-- Begin --
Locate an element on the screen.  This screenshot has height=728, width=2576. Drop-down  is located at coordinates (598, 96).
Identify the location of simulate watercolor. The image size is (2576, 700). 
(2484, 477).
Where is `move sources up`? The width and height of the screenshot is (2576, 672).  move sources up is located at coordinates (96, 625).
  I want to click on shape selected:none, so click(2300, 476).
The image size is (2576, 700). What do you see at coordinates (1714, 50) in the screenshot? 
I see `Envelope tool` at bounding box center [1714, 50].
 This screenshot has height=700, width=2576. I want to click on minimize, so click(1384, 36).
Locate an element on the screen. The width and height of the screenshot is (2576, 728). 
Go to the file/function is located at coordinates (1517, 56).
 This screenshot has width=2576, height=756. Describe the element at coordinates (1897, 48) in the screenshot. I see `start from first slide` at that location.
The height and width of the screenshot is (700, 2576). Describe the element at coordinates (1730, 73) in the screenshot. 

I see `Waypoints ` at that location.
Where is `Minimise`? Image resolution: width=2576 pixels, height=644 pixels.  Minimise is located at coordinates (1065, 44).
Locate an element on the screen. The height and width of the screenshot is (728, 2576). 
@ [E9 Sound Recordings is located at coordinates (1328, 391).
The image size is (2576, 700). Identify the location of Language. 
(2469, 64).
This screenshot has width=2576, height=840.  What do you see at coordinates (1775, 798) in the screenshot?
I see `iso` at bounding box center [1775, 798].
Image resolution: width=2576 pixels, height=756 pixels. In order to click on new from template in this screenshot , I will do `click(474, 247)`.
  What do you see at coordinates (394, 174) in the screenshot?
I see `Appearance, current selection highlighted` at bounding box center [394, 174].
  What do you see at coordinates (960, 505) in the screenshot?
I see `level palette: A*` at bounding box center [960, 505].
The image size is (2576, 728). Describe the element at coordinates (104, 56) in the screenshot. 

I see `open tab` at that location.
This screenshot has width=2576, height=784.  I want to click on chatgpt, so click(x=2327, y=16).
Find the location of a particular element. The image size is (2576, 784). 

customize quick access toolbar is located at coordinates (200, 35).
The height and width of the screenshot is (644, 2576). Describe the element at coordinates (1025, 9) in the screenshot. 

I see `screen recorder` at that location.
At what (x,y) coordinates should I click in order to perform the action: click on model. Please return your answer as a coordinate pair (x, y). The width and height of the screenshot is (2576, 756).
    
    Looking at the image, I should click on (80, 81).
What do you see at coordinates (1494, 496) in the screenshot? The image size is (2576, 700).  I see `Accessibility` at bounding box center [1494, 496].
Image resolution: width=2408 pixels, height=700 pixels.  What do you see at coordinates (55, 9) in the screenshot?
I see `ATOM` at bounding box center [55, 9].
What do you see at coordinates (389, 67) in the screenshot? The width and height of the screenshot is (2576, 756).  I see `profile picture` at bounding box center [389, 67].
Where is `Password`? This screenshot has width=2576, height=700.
-- End --
### [TASK BRIEF]
Copy the lines exactly as they appear, from the line containing "This screenshot has width=2576, height=784." through the last line.

### [WORKED SOLUTION]
This screenshot has width=2576, height=784.  I want to click on chatgpt, so click(x=2327, y=16).
Find the location of a particular element. The image size is (2576, 784). 

customize quick access toolbar is located at coordinates (200, 35).
The height and width of the screenshot is (644, 2576). Describe the element at coordinates (1025, 9) in the screenshot. 

I see `screen recorder` at that location.
At what (x,y) coordinates should I click in order to perform the action: click on model. Please return your answer as a coordinate pair (x, y). The width and height of the screenshot is (2576, 756).
    
    Looking at the image, I should click on (80, 81).
What do you see at coordinates (1494, 496) in the screenshot? The image size is (2576, 700).  I see `Accessibility` at bounding box center [1494, 496].
Image resolution: width=2408 pixels, height=700 pixels.  What do you see at coordinates (55, 9) in the screenshot?
I see `ATOM` at bounding box center [55, 9].
What do you see at coordinates (389, 67) in the screenshot? The width and height of the screenshot is (2576, 756).  I see `profile picture` at bounding box center [389, 67].
Where is `Password`? This screenshot has width=2576, height=700.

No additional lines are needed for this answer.